Dr. Jeffrey C. Raber, ACCL President, states, “Cultivating agent contamination is a huge concern for cannabis. Collectively the broad based and accurately informed perspective of ACCL member organizations lends to a unique collective intelligence that is best capable of solving this important problem. By coming together to share our experiences and insights we believe we can arrive at an effective and viable solution to this problem that will most quickly allow for the introduction of responsible regulations and laws to best protect all cannabis consumers.”

All ACCL member organizations strongly believe in being part of a responsible, well-regulated and clean supply chain for the cannabis industry and are fully committed to actively contributing considerable amounts of time and effort to provide technical solutions to the detection and eventual eradication of this contamination concern.

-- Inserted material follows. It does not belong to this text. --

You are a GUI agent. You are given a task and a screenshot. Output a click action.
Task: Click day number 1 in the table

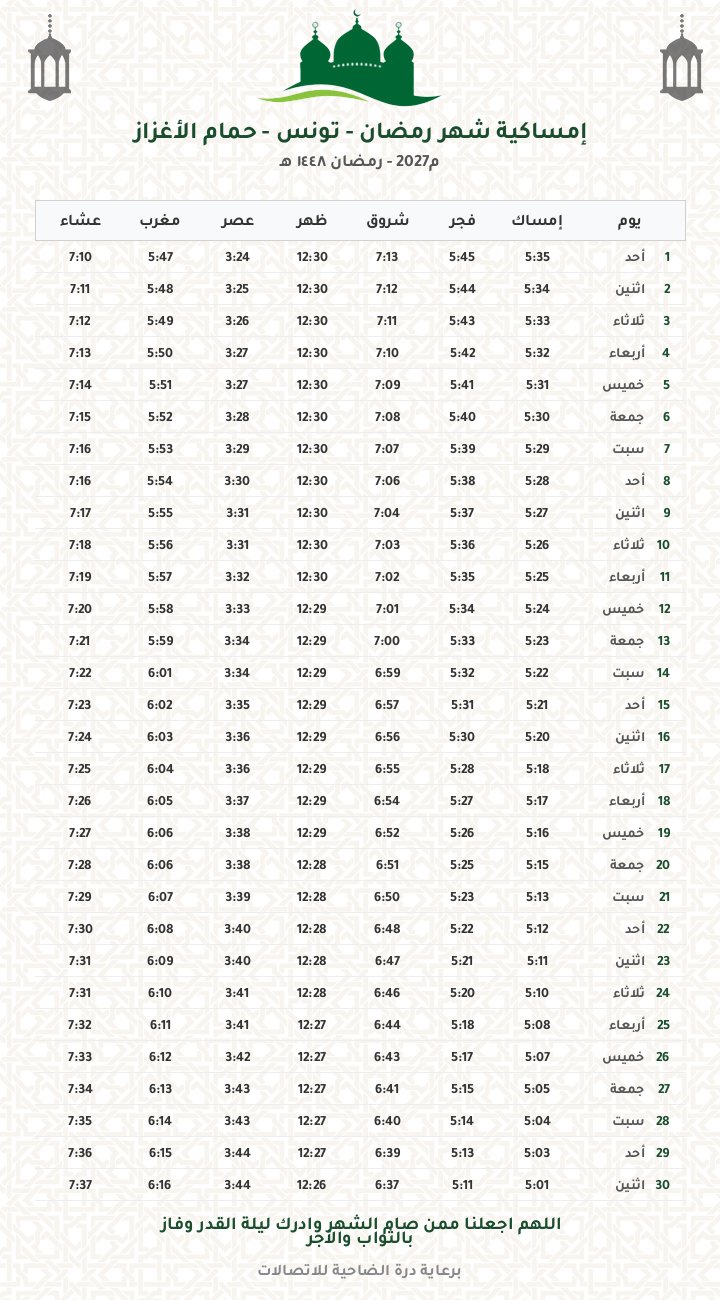[667, 257]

Digipath’s Todd Denkin On The Passage of Recreational Cannabis in Nevada and Impact On Lab Testing Market

NEVADA: Digipath, an independent cannabis lab testing and media firm, believes that Nevada’s recent approval of the recreational use of cannabis will push the industry to more standardized lab testing practices, resulting in a highly favorable long-term impact on Nevada’s cannabis lab testing market.

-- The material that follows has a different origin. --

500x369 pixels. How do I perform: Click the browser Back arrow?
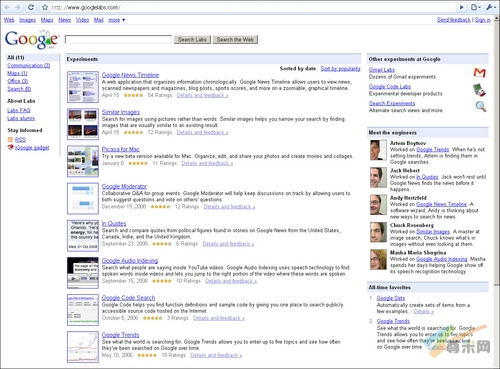tap(7, 7)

The combination of shifting public opinion and success experienced over the past two years by legal medical and recreational cannabis states has given rise to the passage of new cannabis regulations and has offered voters the confidence to pass new legislative initiatives, as reflected by the outcome of the 2016 elections. In the recent November elections, Nevada residents voted to legalize recreational cannabis, a move that enables the state’s 42 million yearly visitors to purchase and consume marijuana legally. Nevada, along with California, Massachusetts, and Maine now join Colorado, Washington, Oregon, and Alaska in legalizing marijuana for adult recreational use.

Recreational cannabis in Nevada is estimated to generate more than $1.1 billion in tax revenue and economic activity over the course of the law’s initial eight years, according to a study by Las Vegas-based RCG Economics. For the first 18 months after the legalization of recreational marijuana, current medical marijuana state registration certificate holders (dispensary owners) will have priority on building new facilities for recreational marijuana. That includes new dispensaries, cultivation and testing facilities, and manufacturing facilities for paraphernalia.

Todd Denkin, President and COO of Digipath, commented, “As the Nevada recreational market becomes operational, the increase in the number of potential consumers and cultivation facilities is expected to push the industry’s focus towards more standardized cannabis lab testing and recognition of the value of the data collected through the testing process in ensuring consumer safety. Commercial cannabis cultivators and producers understand that laboratory testing is one of the vital platform technologies in the cannabis marketplace, and it must become standardized, consistent, and robust in order to maintain the long term health of the cannabis industry.”